From Monday, residential complexes in “precautionary zones” will let two people from each family venture out once a week for shopping before virus-prevention measures are eased further.
Public transport is expected to resume gradually from May 22, Zong said.
Employees cannot return to offices to work until public transport restarts and private cars are allowed back on the roads.
“The lockdown has almost exhausted people’s patience and many of us are eagerly looking forward to buy long-coveted food and have a hair cut,” said David Lin, a 50-year-old resident. “A gradual reopening [of shops and offices] is acceptable now that the pandemic has yet to be entirely contained.”
Executive Vice-Mayor Wu Qing told a media briefing on Friday that Shanghai aimed to achieve the so-called societal zero-Covid goal – bringing new cases to zero in “precautionary zones” to zero while limiting infections among only people in quarantine areas – by May 20.
Zong said that only 1 million residents, 4 per cent of the city’s population of 25 million, were now cordoned off in high-risk lockdown areas.

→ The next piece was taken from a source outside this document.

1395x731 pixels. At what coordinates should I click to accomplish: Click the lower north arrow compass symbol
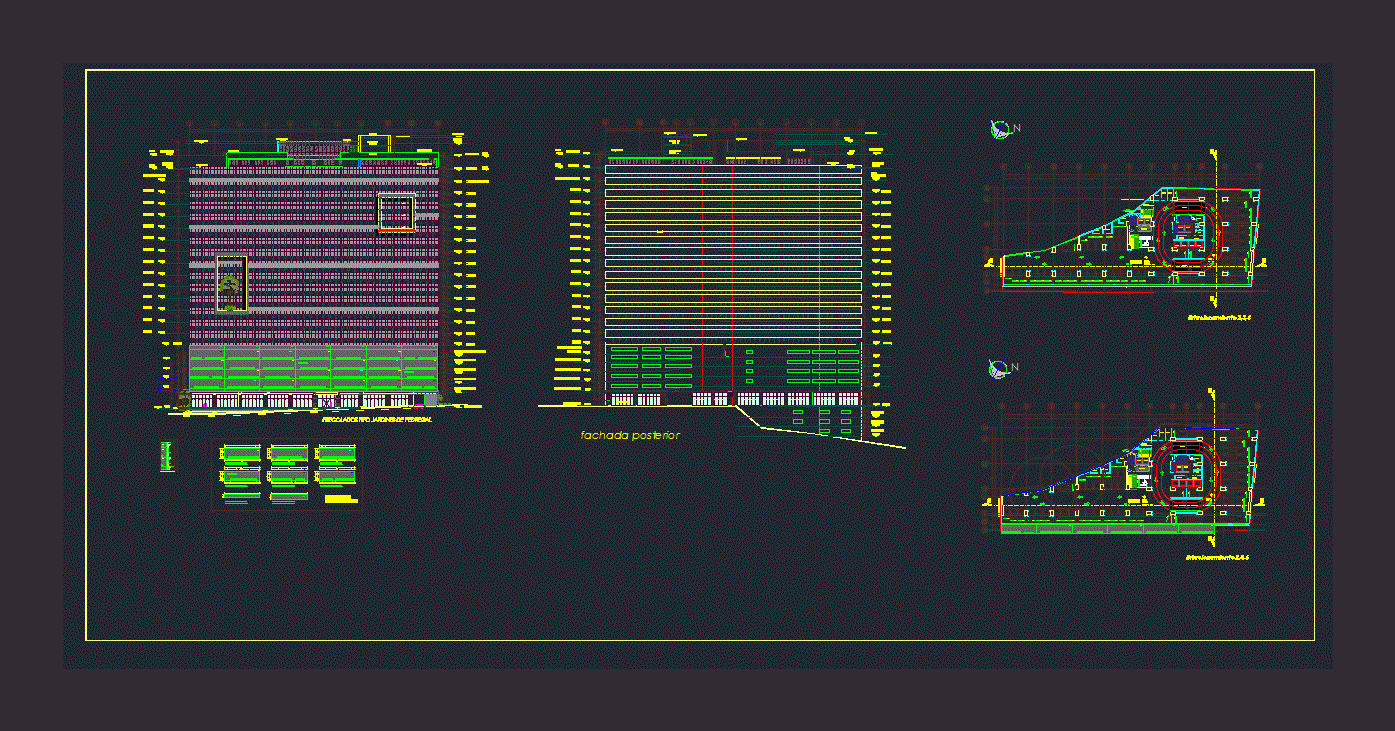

Local health authorities said that Chongming – the alluvial island east of Pudong – which has a population of 700,000, was the only district that has yet to achieve the societal zero-Covid goal.
Shanghai started a phased lockdown on March 28, sealing off Pudong – east of Huangpu River – amid a flare-up in Omicron cases. Authorities, however, reversed their plan to relax the lockdown in Pudong, and shut the whole city down on April 1.
Since mid-April, the city government decided to let some key manufacturers such as Tesla resume production under pressure from foreign diplomats, business groups and multinational firms that called for an easing of anti-coronavirus control measures.
But the companies on the so-called white list were required to operate in a “closed loop” system – workers essentially sleeping on site to avoid contacts with outsiders.
The manufacturing sites are operating at a fraction of their capacity because of a strained supply chain and lack of dormitories needed to accommodate assembly workers to comply with the closed-loop system.
Economic research consultancy Gavekal Dragonomics said in a report on Monday that there is a fundamental tension between maintaining the current Covid-19 prevention strategy and lifting growth.
“Industrial production will struggle as manufacturers run low on supplies and crimped supply chains mean they cannot easily restock,” it added.
Elsewhere, Juneyao Airline announced on Sunday that it was resuming flights between Shanghai and Longyan in southeastern Fujian province from Monday, while Spring Airlines said it planned to restart flights from Shanghai to Kunming, capital of southwestern province of Yunnan, and Dalian in northeastern Liaoning province from Wednesday.